O gás natural russo tem que passar pela Ucrânia para chegar à Europa pelo que é um monopólio bilateral que não tem solução. A Ucrânia precisa de gás.
Resolviam-se vários problemas com uma conversinha.
Pena o Putin sonhar que é chefe de uma superpotência.

Fig. 5 - Os tubos do gás natural russo passam pela Ucrânia porque foram feitos no tempo da URSS e os polacos odeiam os russos.

Pedro Cosme Costa Vieira.

3 comentários:

Pedro Alexandre disse...

Caro Professor,

Não concordo com o Professor quando diz que o TC rejeitou o corte nas pensões, ou melhor rejeitou a contribuição de solidariedade, porque as novas reformas e mais elevadas tiveram cortes de 10%.

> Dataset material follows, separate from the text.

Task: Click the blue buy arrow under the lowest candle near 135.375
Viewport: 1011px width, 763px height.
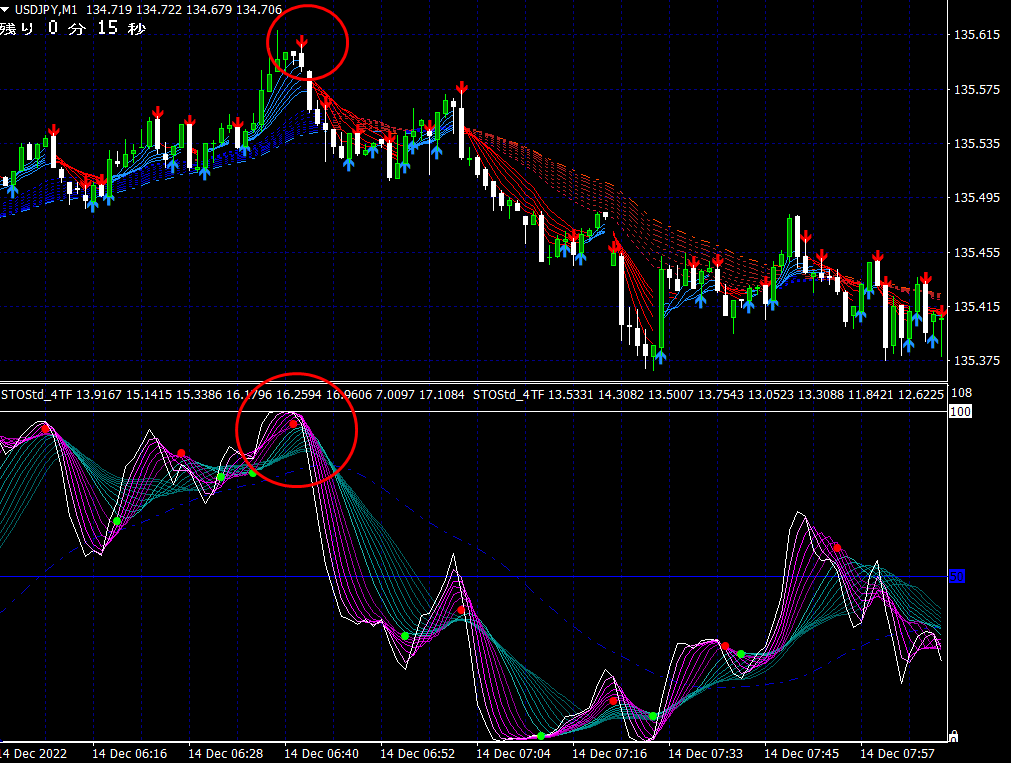Action: coord(660,357)

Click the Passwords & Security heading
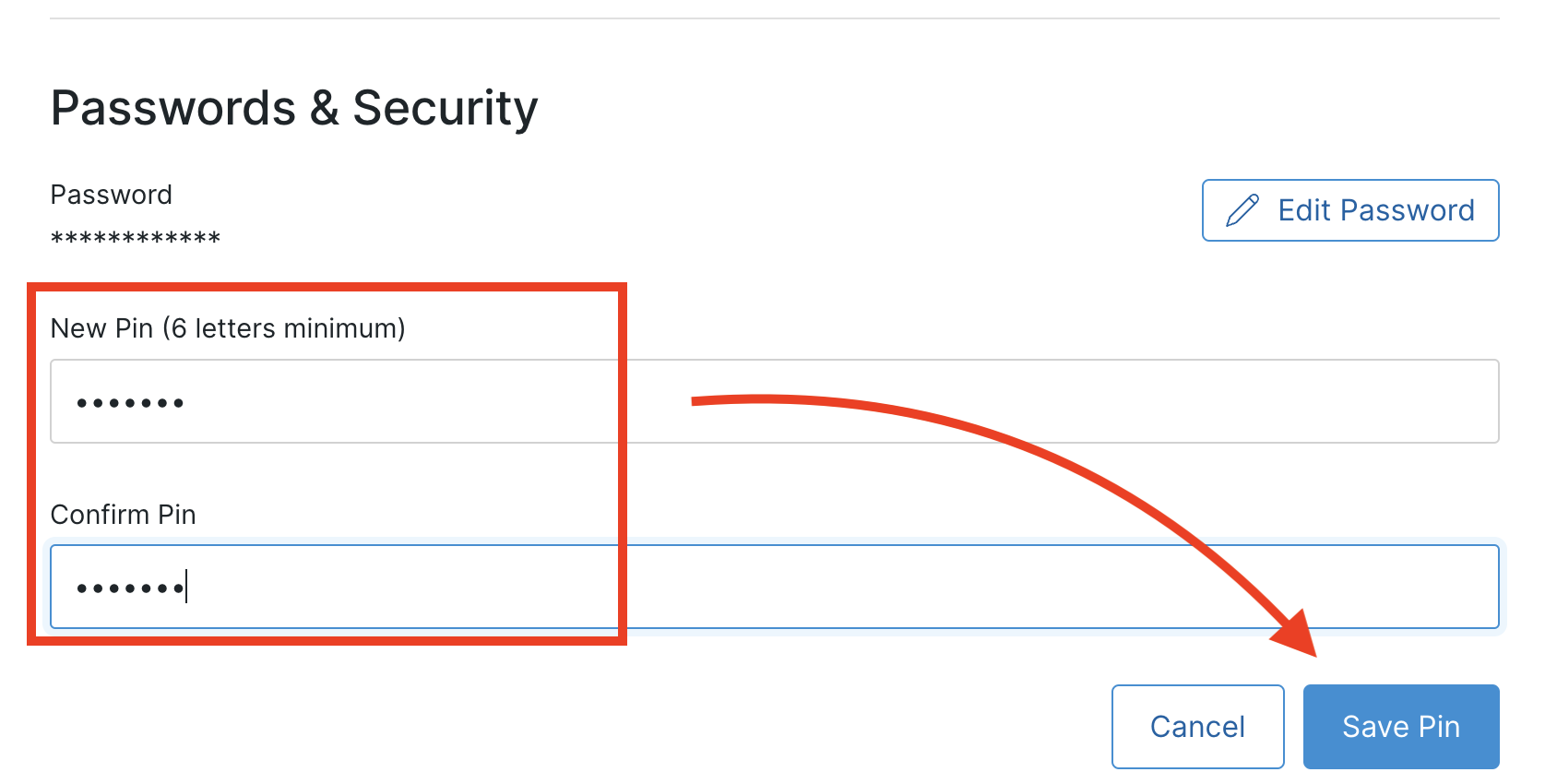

O corte das reformas foi para todos, os que recebem há 1, 2 ou 20 anos.

O TC não quer é uma reforma do sistema feita pelo PSD e CDS, e se for feita será chumbada novamente, porque essa gente é xuxa e parcial, e tem uma boa reforma à sua espera...

Eles julgam é que a reforma do sistema de pensões é feita é ideologia, mas é feita porque não há mesmo outra hipótese, parece que a economia não tem como as pagar...

Eu se fosse o Passos Coelho estava igual, não faz sentido um país fazer uma reforma do sistema sem cortes reais nas pensões.

Podem dizer que fere o princípio da confiança, é verdade, mas muitas dessas reformas são do setor público (e dos políticos) e muitas são superiores aos descontos, que nunca foram os descontos reais, mas pronto, isso já é outra conversa que os esquerdistas não falam.

Cumps

Portuendes disse...

Estou com o Pedro Alexandre: o TC não parece ser fiável pois, de cada vez que enuncia um acórdão invoca lógica diferente da anterior (muito vezes totalmente oposta), pelo que o facto de ter, desta vez, atentado às diferenças entre reformados pré e pós 2014, não significa que, se o governo quiser cortar apenas as pré-2014 (ou pré-2008) o TC não recuse tal corte sob o princípio da igualdade e blá-blá-blá... Não adianta tentar contra o TC quando este tem a atitude que tem demonstrado.

Pedro Alexandre disse...

Caro Portuendes,

Sim mas eu expressei-me mal, quando me referi à contribuição de solidariedade queria referir-me à CES, que o PS de Seguro já disse que vai remover (anedota do ano).

A CES de carácter permanente, apesar de tudo é mais justa e menos austera que a anterior contribuição de solidariedade, que o PS fez questão de criar.

Só os xuxas é que acham que a economia cresce com endividamento externo, perda de competitividade e produtividade.

Felizmente o povinho tem cabeça e os xuxas e os seus 15 anos de guterrismo socrático já acabaram, xuxialismo não funciona ponto final parágrafo.